# [Task details]
The stretch from the line with "Task: Choose Stay on the United States site" through the line with "Click the Student: Smith" in the records below: write it out exactly, and nothing else.

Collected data
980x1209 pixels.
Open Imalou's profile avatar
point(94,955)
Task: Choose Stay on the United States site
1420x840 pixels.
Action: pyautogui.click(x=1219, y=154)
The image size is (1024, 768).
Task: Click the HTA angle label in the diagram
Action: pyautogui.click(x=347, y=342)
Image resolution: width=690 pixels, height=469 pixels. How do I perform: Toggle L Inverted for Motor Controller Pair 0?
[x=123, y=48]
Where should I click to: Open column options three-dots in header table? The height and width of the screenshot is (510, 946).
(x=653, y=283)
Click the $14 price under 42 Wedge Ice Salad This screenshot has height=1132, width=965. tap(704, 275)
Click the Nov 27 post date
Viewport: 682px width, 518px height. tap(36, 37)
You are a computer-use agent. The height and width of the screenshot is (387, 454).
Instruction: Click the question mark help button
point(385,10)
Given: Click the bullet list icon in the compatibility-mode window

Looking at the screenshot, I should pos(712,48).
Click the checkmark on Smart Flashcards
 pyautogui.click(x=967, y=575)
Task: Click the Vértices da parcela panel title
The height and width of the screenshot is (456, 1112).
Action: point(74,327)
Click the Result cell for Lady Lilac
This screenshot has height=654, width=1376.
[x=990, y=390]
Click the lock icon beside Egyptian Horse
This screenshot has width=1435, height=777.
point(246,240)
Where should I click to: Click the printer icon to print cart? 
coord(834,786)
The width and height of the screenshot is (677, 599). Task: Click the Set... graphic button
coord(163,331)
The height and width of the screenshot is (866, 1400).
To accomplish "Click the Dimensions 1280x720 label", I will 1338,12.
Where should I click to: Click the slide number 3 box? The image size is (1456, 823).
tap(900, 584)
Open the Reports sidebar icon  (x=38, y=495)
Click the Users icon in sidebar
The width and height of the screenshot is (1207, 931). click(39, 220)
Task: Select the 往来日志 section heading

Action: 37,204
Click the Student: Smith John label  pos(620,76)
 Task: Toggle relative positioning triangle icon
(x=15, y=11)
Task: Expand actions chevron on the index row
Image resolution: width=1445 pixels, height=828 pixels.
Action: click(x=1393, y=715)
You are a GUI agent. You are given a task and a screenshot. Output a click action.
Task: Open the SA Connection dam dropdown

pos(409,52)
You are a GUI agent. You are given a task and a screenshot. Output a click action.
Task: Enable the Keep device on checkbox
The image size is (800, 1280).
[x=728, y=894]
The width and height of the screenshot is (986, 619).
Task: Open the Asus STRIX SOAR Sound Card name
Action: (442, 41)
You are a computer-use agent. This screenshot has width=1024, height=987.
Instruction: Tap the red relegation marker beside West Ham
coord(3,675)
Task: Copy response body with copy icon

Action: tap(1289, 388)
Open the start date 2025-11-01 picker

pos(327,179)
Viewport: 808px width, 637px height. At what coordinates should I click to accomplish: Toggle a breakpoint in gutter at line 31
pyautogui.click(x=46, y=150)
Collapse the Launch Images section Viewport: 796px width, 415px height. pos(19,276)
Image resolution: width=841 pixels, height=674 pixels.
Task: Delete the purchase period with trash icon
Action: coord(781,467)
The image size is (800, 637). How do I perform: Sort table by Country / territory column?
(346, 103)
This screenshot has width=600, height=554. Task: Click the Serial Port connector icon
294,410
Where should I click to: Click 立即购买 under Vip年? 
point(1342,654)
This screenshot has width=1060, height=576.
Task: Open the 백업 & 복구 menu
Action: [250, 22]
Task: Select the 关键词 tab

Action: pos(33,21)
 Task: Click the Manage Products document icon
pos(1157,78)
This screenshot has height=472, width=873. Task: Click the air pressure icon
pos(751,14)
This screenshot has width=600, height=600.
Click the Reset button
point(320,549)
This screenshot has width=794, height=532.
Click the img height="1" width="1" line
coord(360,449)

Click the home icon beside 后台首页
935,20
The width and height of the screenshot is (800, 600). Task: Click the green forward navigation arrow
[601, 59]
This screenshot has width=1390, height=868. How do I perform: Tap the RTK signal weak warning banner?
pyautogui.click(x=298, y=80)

# [Answer area]
Task: Choose Stay on the United States site
1420x840 pixels.
Action: pyautogui.click(x=1219, y=154)
The image size is (1024, 768).
Task: Click the HTA angle label in the diagram
Action: pyautogui.click(x=347, y=342)
Image resolution: width=690 pixels, height=469 pixels. How do I perform: Toggle L Inverted for Motor Controller Pair 0?
[x=123, y=48]
Where should I click to: Open column options three-dots in header table? The height and width of the screenshot is (510, 946).
(x=653, y=283)
Click the $14 price under 42 Wedge Ice Salad This screenshot has height=1132, width=965. tap(704, 275)
Click the Nov 27 post date
Viewport: 682px width, 518px height. tap(36, 37)
You are a computer-use agent. The height and width of the screenshot is (387, 454).
Instruction: Click the question mark help button
point(385,10)
Given: Click the bullet list icon in the compatibility-mode window

Looking at the screenshot, I should pos(712,48).
Click the checkmark on Smart Flashcards
 pyautogui.click(x=967, y=575)
Task: Click the Vértices da parcela panel title
The height and width of the screenshot is (456, 1112).
Action: point(74,327)
Click the Result cell for Lady Lilac
This screenshot has height=654, width=1376.
[x=990, y=390]
Click the lock icon beside Egyptian Horse
This screenshot has width=1435, height=777.
point(246,240)
Where should I click to: Click the printer icon to print cart? 
coord(834,786)
The width and height of the screenshot is (677, 599). Task: Click the Set... graphic button
coord(163,331)
The height and width of the screenshot is (866, 1400).
To accomplish "Click the Dimensions 1280x720 label", I will 1338,12.
Where should I click to: Click the slide number 3 box? The image size is (1456, 823).
tap(900, 584)
Open the Reports sidebar icon  (x=38, y=495)
Click the Users icon in sidebar
The width and height of the screenshot is (1207, 931). click(39, 220)
Task: Select the 往来日志 section heading

Action: 37,204
Click the Student: Smith John label  pos(620,76)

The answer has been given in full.